Given these results we hypothesized that the SARS-CoV-2 genome sequence could confer resistance to ADAR he and therefore we investigated the dinucleotide composition of the ORFs belonging to 70 coronaviruses, demonstrating a significant under-representation of the ‘WA’ (W=A/T), ‘TC’ and ‘CG’ motifs (S. Figure 2). While the ‘CG’ motif is known to be under-represented in coronaviruses, in agreement with the effect of the zinc finger antiviral protein (ZAP) and the low-CpG frequency characterizing vertebrate hosts27, the ‘WA’ and ‘TC’ motifs are preferential targets for ADAR and APOBEC3 enzymes, respectively28,29. No significant differences in the inter- and intra-genus under-representation were detectable for ‘WA’ and ‘TC’, except between alpha and delta-coronaviruses at ‘WA’ (p-value 0.0032, Figure 2, S. Table 2), with WA under-representation in ORFs 1ab and S being detected in 96% and 81% of the tested coronavirus genomes, respectively.

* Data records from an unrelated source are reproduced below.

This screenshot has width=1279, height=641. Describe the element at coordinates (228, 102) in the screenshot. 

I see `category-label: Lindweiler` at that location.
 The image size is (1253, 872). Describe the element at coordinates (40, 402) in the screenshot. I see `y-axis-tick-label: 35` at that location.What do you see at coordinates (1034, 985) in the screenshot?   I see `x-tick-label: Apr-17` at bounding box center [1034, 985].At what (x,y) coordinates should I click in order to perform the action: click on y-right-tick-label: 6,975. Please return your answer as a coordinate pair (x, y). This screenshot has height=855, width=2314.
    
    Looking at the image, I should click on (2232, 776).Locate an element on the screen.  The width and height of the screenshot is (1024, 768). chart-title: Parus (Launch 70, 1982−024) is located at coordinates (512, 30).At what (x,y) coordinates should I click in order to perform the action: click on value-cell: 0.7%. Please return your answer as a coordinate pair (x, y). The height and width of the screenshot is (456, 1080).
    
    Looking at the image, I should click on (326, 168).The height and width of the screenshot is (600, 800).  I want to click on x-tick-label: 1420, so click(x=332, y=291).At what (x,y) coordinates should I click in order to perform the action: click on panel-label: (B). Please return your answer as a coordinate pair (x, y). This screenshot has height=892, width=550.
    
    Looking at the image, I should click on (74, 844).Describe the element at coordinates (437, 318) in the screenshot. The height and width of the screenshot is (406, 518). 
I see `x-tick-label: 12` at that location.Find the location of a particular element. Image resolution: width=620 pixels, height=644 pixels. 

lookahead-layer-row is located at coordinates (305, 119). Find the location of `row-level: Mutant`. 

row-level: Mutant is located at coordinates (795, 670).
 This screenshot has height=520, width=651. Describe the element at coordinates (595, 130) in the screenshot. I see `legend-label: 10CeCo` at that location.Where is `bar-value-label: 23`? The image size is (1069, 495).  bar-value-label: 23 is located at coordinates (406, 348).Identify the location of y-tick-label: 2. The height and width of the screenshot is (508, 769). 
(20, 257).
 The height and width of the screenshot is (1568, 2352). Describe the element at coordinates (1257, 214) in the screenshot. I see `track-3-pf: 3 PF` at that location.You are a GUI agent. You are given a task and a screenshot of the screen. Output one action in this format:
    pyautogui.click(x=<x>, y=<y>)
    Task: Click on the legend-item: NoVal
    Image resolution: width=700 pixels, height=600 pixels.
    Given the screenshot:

The second metric that we considered was “the replacement transition fraction”, or repTrFrac, which determines a significantly high mutation susceptibility leading to non-synonymous polymorphism (nsSNPs) in an ORF. Applying this metric, we showed that repTrFrac in ‘WA’ was significantly higher than in TC for most of the coronavirus genomes (‘WA’: 78.8 ± 18%; ‘TC’: 31 ± 34.6%, p-value 2.79 e-11, Figure 2).
Among beta-coronaviruses, SARS-CoV-2 locates in the upper part of the distribution for ‘WA’ motifs, because of a significant WA under-representation in the ORFs covering 95% of the genome (ORF1ab, S, ORF3a, M, ORF6, ORF7a, N), whereas SARS-CoV-2 is in the lower part of the distribution for ‘TC’ motifs (ORF1ab and S, Figure 2). We also showed that most of the non-structural proteins encoded in the Orf1ab displayed ‘WA’ under-representation, except for nsp7, nsp9-12 and nsp16 (Figure 1D).